### [ASSIGNMENT]
Transcribe all of the records word for word, but omit the pictures.

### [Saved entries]
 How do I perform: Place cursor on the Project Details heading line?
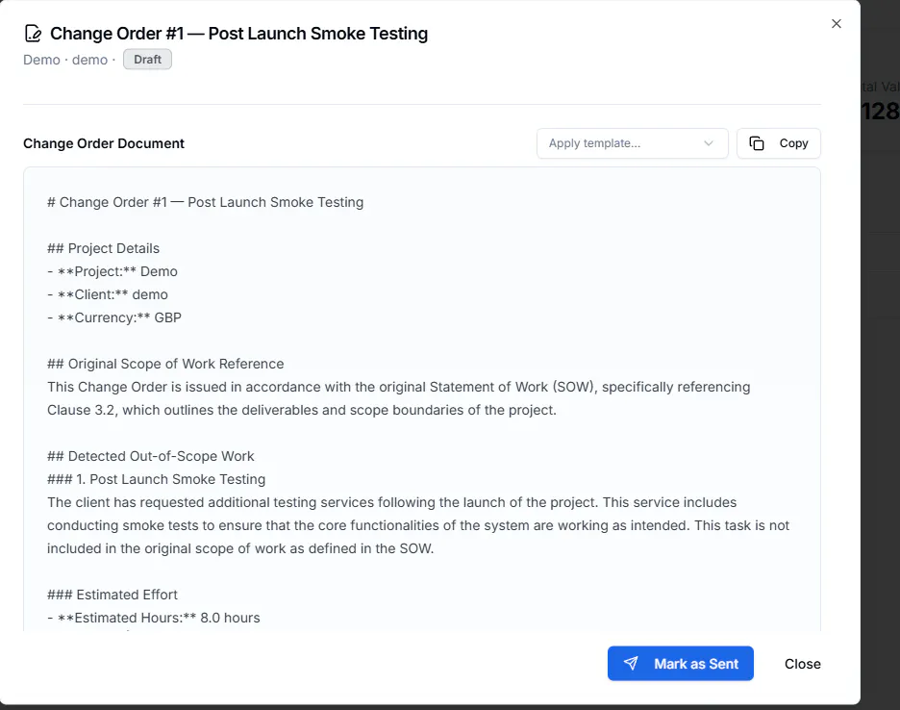(103, 248)
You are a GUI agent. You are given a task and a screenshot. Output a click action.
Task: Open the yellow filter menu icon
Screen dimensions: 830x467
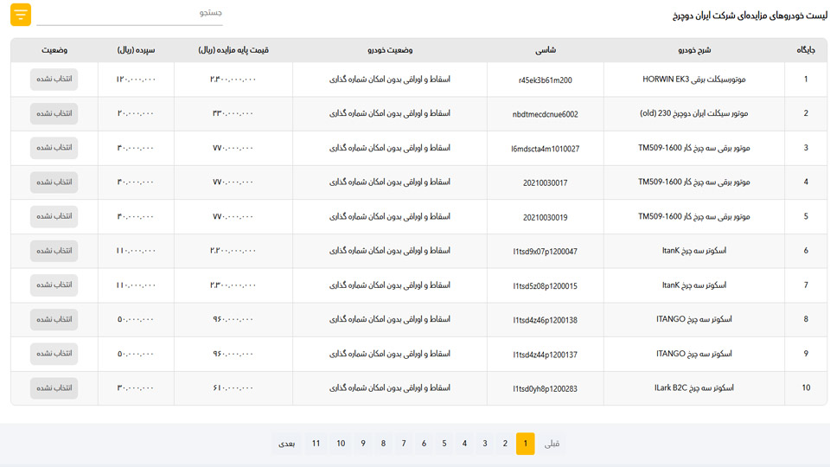[x=21, y=15]
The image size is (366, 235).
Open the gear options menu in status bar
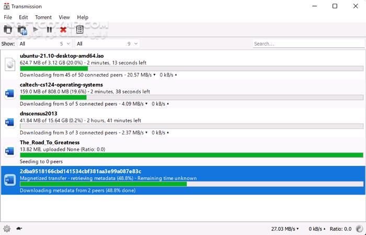pyautogui.click(x=7, y=229)
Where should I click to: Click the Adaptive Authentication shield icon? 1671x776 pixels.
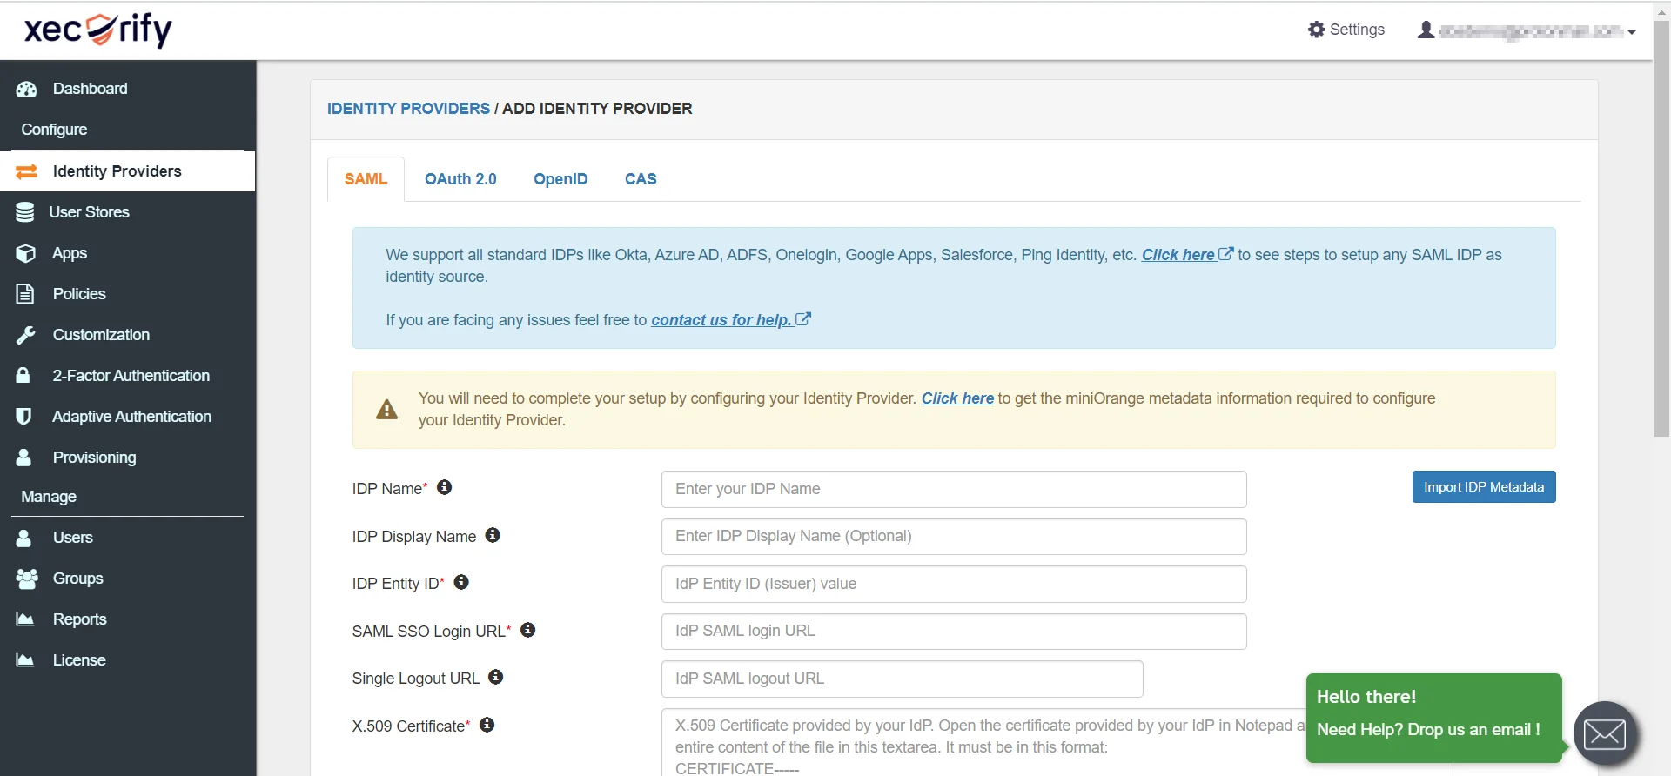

### [ANSWER]
 How do I perform: Place cursor on the Project Details heading line?
(103, 248)
You are a GUI agent. You are given a task and a screenshot. Output a click action.
Task: Open the yellow filter menu icon
Screen dimensions: 830x467
[x=21, y=15]
The image size is (366, 235).
Open the gear options menu in status bar
pyautogui.click(x=7, y=229)
Where should I click to: Click the Adaptive Authentication shield icon? 1671x776 pixels.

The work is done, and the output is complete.